For Unicode, the function returns TRUE for all letters, including those from syllabaries and ideographic scripts. The function returns FALSE for letter-like characters that are in fact diacritics. Specifically, the function returns TRUE for categories: ELuCategory, ELtCategory, ELlCategory, and ELoCategory; it returns FALSE for all other categories including ELmCategory.

Return value

TBool

True, if the character is alphabetic; false, otherwise.

See also:


IsDigit()

IMPORT_C TBool IsDigit() const;

Description

Tests whether the character is a standard decimal digit.

For Unicode, this function returns TRUE only for the digits '0'...'9' (U+0030...U+0039), not for other digits in scripts like Arabic, Tamil, etc.

Return value

TBool

True, if the character is a standard decimal digit; false, otherwise.

See also:


IsAlphaDigit()

IMPORT_C TBool IsAlphaDigit() const;

Description

Tests whether the character is alphabetic or a decimal digit.

It is identical to (IsAlpha()||IsDigit()).

Return value

TBool

True, if the character is alphabetic or a decimal digit; false, otherwise.

See also:


IsHexDigit()

IMPORT_C TBool IsHexDigit() const;

Description

Tests whether the character is a hexadecimal digit (0-9, a-f, A-F).

Return value

TBool

True, if the character is a hexadecimal digit; false, otherwise.


IsSpace()

IMPORT_C TBool IsSpace() const;

Description

Tests whether the character is a white space character.

White space includes spaces, tabs and separators.

For Unicode, the function returns TRUE for all characters in the categories: EZsCategory, EZlCategory and EZpCategory, and also for the characters 0x0009 (horizontal tab), 0x000A (linefeed), 0x000B (vertical tab), 0x000C (form feed), and 0x000D (carriage return).

Return value

TBool

True, if the character is white space; false, otherwise.

See also:


IsPunctuation()

IMPORT_C TBool IsPunctuation() const;

Description

Tests whether the character is a punctuation character.

For Unicode, punctuation characters are any character in the categories: EPcCategory, EPdCategory, EPsCategory, EPeCategory, EPiCategory, EPfCategory, EPoCategory.

Return value

TBool

True, if the character is punctuation; false, otherwise.

See also:


IsGraph()

IMPORT_C TBool IsGraph() const;

Description

Tests whether the character is a graphic character.

For Unicode, graphic characters include printable characters but not the space character. Specifically, graphic characters are any character except those in categories: EZsCategory,EZlCategory,EZpCategory, ECcCategory,ECfCategory, ECsCategory, ECoCategory, and ,ECnCategory.

Note that for ISO Latin-1, all alphanumeric and punctuation characters are graphic.

Return value

TBool

True, if the character is a graphic character; false, otherwise.

See also:


IsPrint()

IMPORT_C TBool IsPrint() const;

Description

Tests whether the character is a printable character.

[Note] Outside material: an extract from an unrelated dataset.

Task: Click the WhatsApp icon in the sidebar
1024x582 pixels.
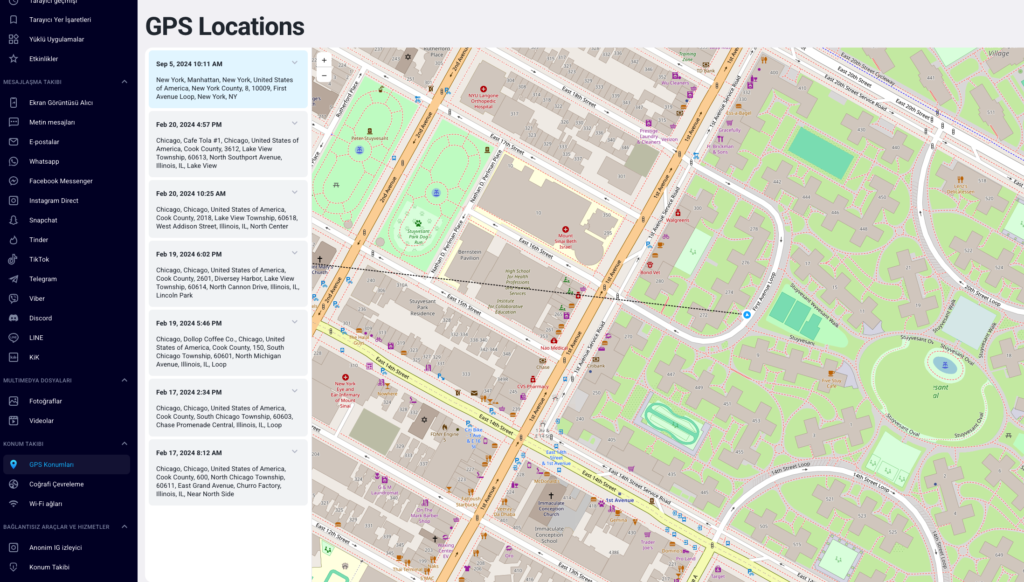Action: coord(13,161)
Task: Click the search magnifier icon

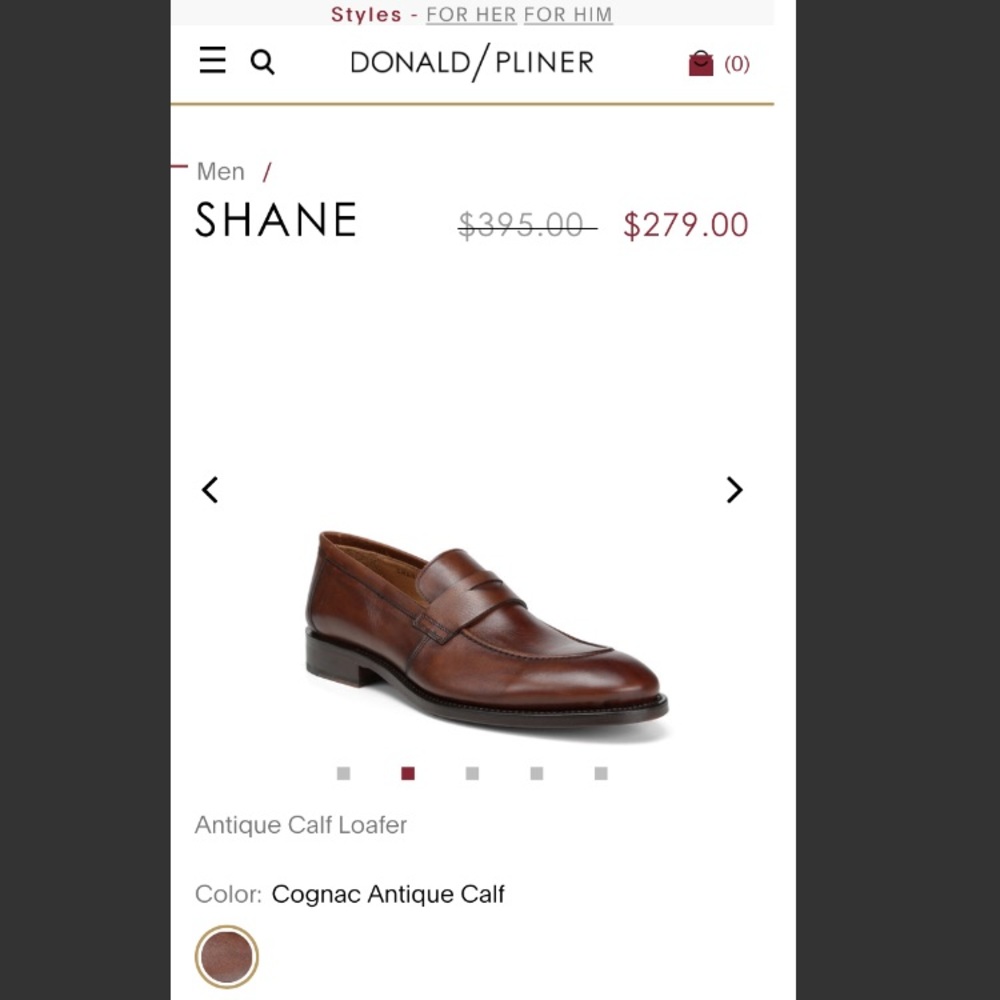Action: [263, 62]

For Unicode, printable characters are any character except those in categories: ECcCategory, ECfCategory, ECsCategory, ECoCategory and ECnCategory.

Note that for ISO Latin-1, all alphanumeric and punctuation characters, plus space, are printable.

Return value

TBool

True, if the character is printable; false, otherwise.

See also:


IsControl()

IMPORT_C TBool IsControl() const;

Description

Tests whether the character is a control character.

For Unicode, the function returns TRUE for all characters in the categories: ECcCategory, ECfCategory, ECsCategory, ECoCategory and ECnCategoryCc.

Return value

TBool

True, if the character is a control character; false, otherwise.

See also:


Fold()

inline void Fold(TInt aFlags);

Description

Converts the character to a form which can be used in tolerant comparisons allowing selection of the specific fold operations to be performed.

Parameters

TInt aFlags

Flags which define the operations to be performed. The values are defined in the enum beginning with EFoldCase.

See also:


TitleCase()

inline void TitleCase();

Description

Converts the character to its titlecase form.

The titlecase form of a character is identical to its uppercase form unless a specific titlecase form exists. Characters lacking a titlecase form are unchanged.


GetTitleCase()

IMPORT_C TUint GetTitleCase() const;

Description

Gets the character value after conversion to titlecase or the character's own value, if no titlecase form exists.

The titlecase form of a character is identical to its uppercase form unless a specific titlecase form exists.

Return value

TUint

The value of the character value after conversion to titlecase form.


IsTitle()

IMPORT_C TBool IsTitle() const;

Description

Tests whether this character is in titlecase.

Return value

TBool

True, if this character is in titlecase; false, otherwise.


IsAssigned()

IMPORT_C TBool IsAssigned() const;

Description

Tests whether this character has an assigned meaning in the Unicode encoding.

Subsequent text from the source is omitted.